It helps with the bone-deep blahs in the short term.
Plei is wise.
And, as therapy or self-medications go, it's still very very cheap.
As is JZ.
Just so tired, so hurty, and so wishing I could see some kind of light beyond this endless tunnel.
But, really? So are you. You are tired, in pain and frustrated. There are reasons you feel the way you do. Perfectly understandable and reasonable reasons.
That said, I hope you can find some small thing that will both make you perk up a bit and not worry about it financially.
you need a guilt-free you time. If you'll stress too much about money for a haircut to make you feel good, have Dylan take Annabel out for some Daddy time, grab your most comforting comfort read, and curl up with it. If you can take a bath, or spend your read with soothing lotion on your feet, so much the better.
Exactly what Plei said better while I was typing.
OK, all that stuff I was angsting about above. Scratch all of it.
Mom just called. Dad is dying. I don't know how much longer they think he has--didn't want to ask. But his mind is starting to go, he can't walk well or feed himself, and they're going to start having hospice nurses in every day. I don't understand how this happened, after the tests showed him cancer-free. It seems like it's the chemo that's killing him.

## ASSIGNMENT
How would you translate the sentence "There are reasons you feel the way you do." from the comment thread above into Spanish?

[Collected data entries]
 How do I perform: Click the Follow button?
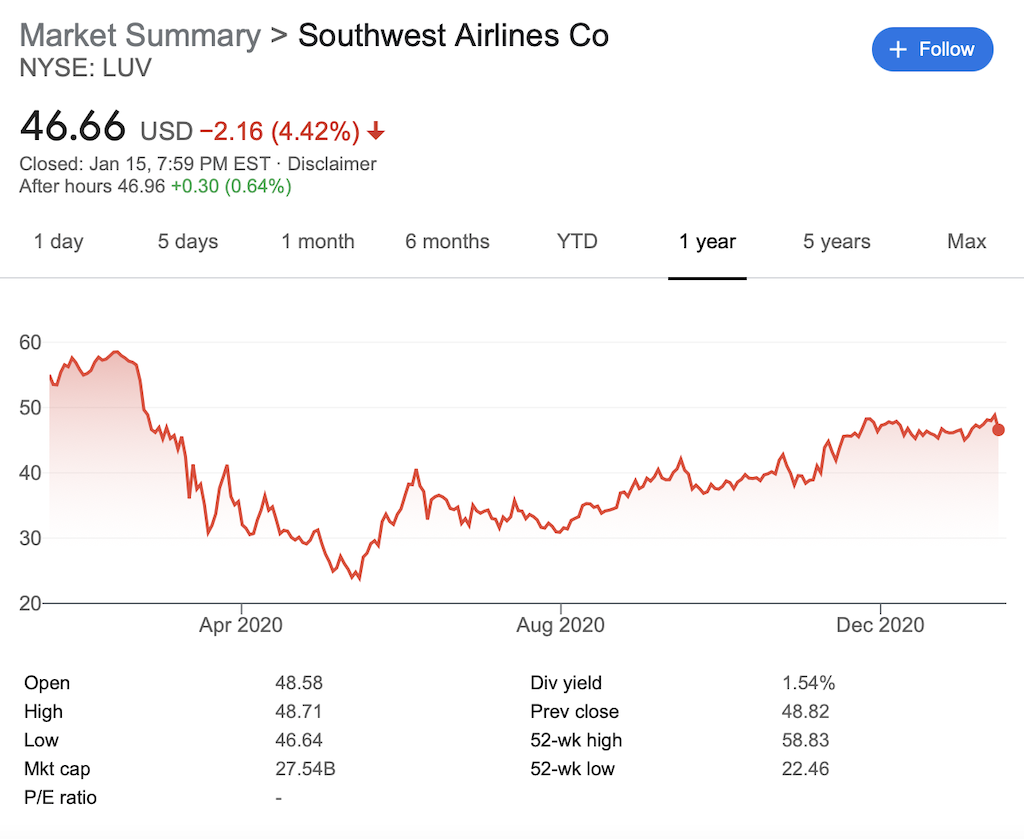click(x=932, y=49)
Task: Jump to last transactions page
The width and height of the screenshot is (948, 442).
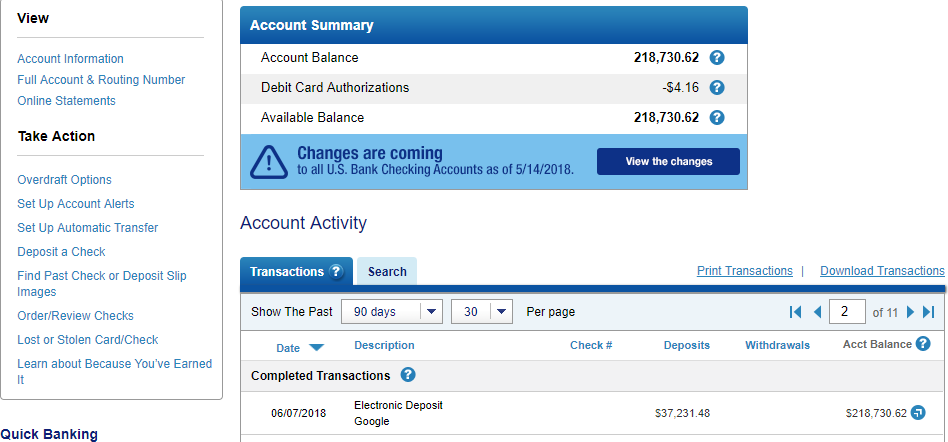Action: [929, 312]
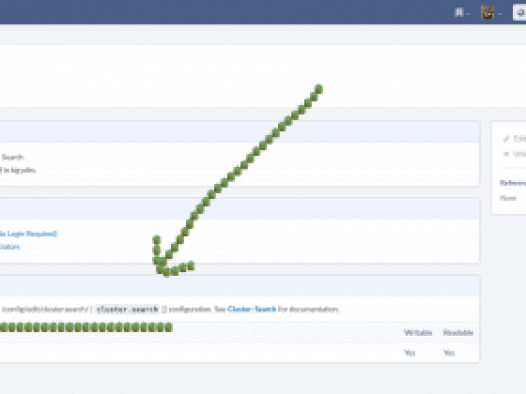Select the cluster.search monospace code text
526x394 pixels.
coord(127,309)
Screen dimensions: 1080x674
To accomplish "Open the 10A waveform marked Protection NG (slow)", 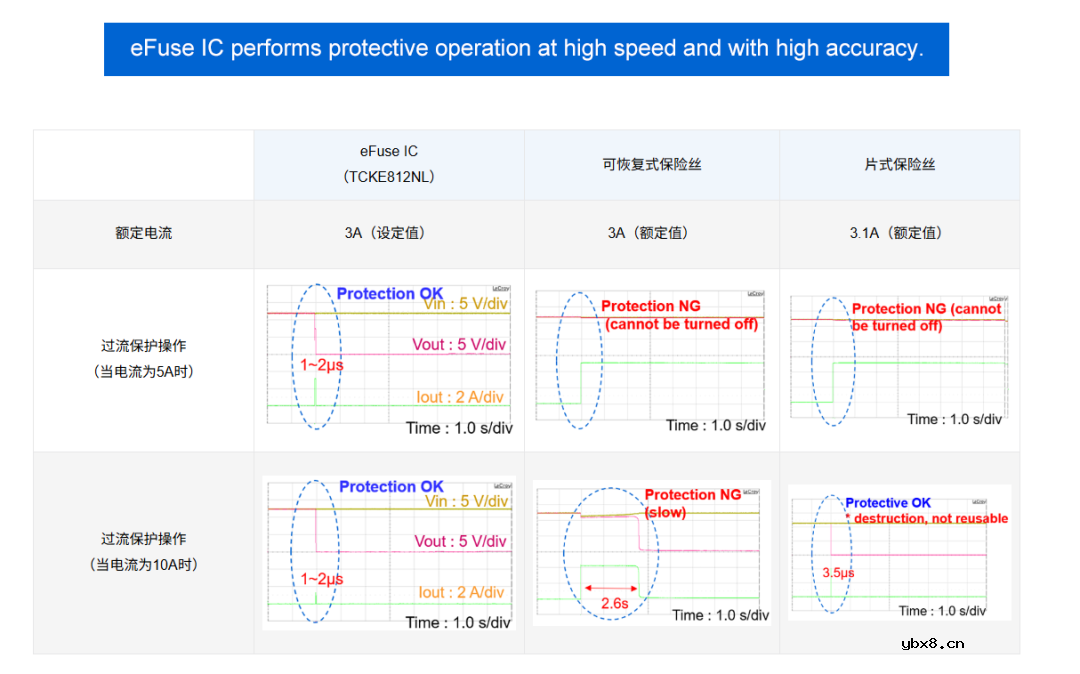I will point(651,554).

## SOLUTION BELOW
Hay razones por las que te sientes como te sientes.